Almost all makers of PC hardware and software are united in one belief. They see their future prosperity being dependent on the world and its dog buying large numbers of home computers with sophisticated and exciting multi-media capabilities of the sort that make the term 'digital home' so widely bandied about today.
However, if we do all buy into the idea, what we may find difficult is deciding which specific PC best meets our needs. There are many varied digital-home tasks that we'll want to carry out, including the playback - and around-the-house streaming - of video at varying resolutions right up to high-def.
Intel is one of the big backers of the whole digital-home idea and has come to believe that system builders and professional reviewers require ways of carrying out whole-body testing of PC systems that accurately assess their overall and differing multi-media/digital-home capabilities.
This has led the company to develop the Intel Digital Home Capabilities Assessment Tool (IDHCAT) – the benchmarking suite that this preview is considering.
Note, however, that our testing of the V1.0 Evaluation release of the suite was somewhat hamstrung by the fact that Intel had designed it primarily for use in the USA and appeared to have forgotten that this would prevent the thorough testing of PCs made for other markets, including the UK. D'oh!
At a recent briefing by the company, its representatives met with much cynicism about the IDHCAT. Not least was the accusation that an Intel-created testing program might have a bias against PCs built around CPUs from other makers.
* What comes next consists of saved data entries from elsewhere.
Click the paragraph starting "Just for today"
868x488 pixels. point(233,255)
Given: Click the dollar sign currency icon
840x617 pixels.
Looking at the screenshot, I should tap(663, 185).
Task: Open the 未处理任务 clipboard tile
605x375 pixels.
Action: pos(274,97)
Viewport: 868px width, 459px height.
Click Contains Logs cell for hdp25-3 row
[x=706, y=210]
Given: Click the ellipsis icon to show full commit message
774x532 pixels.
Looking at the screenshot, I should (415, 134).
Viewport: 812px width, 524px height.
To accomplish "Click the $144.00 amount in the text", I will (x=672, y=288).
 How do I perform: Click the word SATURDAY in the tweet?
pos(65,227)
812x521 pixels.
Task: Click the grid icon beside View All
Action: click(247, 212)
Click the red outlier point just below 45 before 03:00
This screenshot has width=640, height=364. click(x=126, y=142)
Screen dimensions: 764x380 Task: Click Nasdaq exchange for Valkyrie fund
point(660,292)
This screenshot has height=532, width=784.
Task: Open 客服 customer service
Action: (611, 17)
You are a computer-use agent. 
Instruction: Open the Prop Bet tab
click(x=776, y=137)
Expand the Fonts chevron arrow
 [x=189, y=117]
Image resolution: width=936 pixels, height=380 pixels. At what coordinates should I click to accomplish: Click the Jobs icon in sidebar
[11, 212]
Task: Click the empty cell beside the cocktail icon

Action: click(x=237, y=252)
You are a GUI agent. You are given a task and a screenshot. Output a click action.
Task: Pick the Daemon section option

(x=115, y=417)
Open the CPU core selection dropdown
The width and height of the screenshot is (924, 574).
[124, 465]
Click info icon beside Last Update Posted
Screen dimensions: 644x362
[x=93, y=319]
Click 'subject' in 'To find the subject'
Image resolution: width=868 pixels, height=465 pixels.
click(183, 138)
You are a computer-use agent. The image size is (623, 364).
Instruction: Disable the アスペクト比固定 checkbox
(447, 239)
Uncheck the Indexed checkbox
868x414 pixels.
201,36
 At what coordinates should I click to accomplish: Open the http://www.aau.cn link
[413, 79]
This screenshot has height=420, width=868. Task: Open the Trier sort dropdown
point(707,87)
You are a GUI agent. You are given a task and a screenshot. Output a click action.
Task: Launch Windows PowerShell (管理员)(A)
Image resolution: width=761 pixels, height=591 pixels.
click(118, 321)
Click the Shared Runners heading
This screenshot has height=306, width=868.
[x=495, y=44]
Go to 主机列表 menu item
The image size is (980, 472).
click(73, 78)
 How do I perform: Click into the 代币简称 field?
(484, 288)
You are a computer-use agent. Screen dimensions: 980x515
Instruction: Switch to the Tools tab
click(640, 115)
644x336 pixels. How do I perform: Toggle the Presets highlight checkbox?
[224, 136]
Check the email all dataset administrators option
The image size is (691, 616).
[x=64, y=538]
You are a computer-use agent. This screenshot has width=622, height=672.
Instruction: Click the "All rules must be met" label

The obvious target are CPUs from AMD - Intel's biggest rival (though still a tiddler in comparison). Significantly, in recent times, AMD CPUs have consistently outperformed Intel's in most tests, including those concerning multi-media capabilities.
Acknowledging this concern, Intel said that although this was an understandable fear, it was actually without foundation. Even so, we were told, the company's aim wasn't so much to create the definitive tool for benchmarking digital-home PC's but to show how seriously it took the need for such tools. This very act of creation, it expects, will help catalyse the development of comparable – and quite possibly better – testing programs by independent firms that make benchmarking software for a living.